Il a rendu le moi aimable. C’est du caprice ; mais ce caprice se montre si à propos et si en passant, qu’on est tenté de le prendre pour une des lois du genre. Tel est le privilège du génie ; la physionomie même par laquelle le génie est une personne, l’humeur, l’abandon, y paraissent armant de conditions du genre.

A des formes si variées l’uniformité d’un mètre unique n’eût pas suffi. La Fontaine y emploie des vers de toutes les mesures. C’est en ce point surtout qu’il s’est montré oseur. Je ne sache pas, avant lui, d’ouvrage populaire écrit en vers de tous les mètres. L’histoire littéraire en trouverait peut-être quelque échantillon médiocre dans des recueils ignorés.

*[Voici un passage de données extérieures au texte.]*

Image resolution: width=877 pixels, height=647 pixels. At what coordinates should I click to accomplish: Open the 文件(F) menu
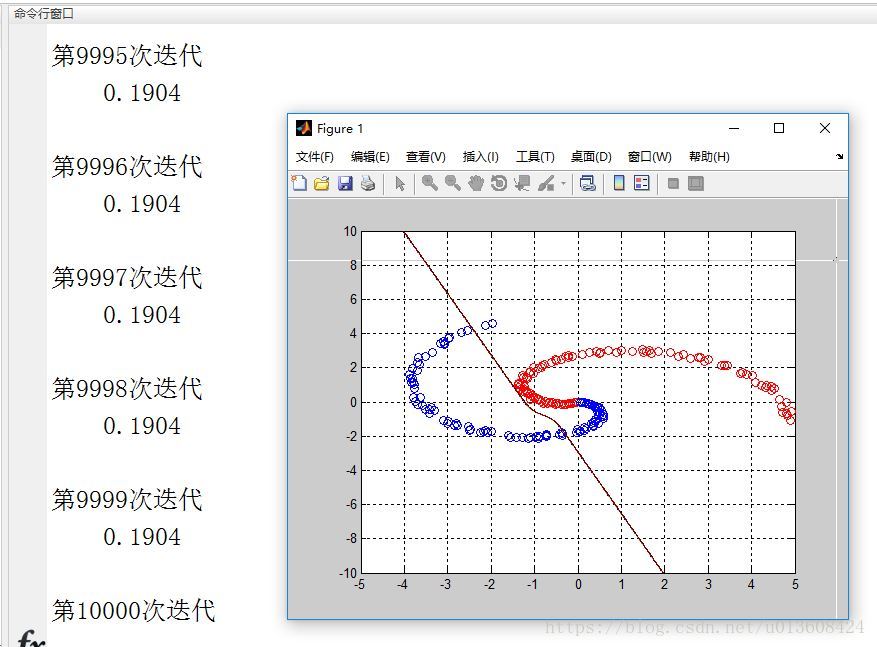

A l’époque où La Fontaine composa ses premiers poèmes, l’usage était d’écrire chaque ouvrage en vers, petits ou grands, soit dans la même mesure, soit en strophes formées symétriquement de vers inégaux. La Fontaine devait imaginer un mètre particulier pour ses fables. Ce mètre est une combinaison de tous les autres, libre mais non capricieux, et distribuée avec un goût exquis. Le premier ouvrage où l’on en vit l’effet fut sa Joconde. Boileau, qui se fit le champion de l’aimable chambrière, loua dans la pièce, « outre ce je ne sais quoi qui nous charme, et sans lequel la beauté même n’aurait ni grâce ni beauté65 », la hardiesse de La Fontaine à rompre la mesure. Il l’entendait non seulement des libertés que celui-ci prend avec la césure en la transportant à tous les pieds du vers, mais de cette diversité des mètres par laquelle le vers s’adapte à toutes les allures de la pensée, et se moule en quelque sorte sur chaque sujet.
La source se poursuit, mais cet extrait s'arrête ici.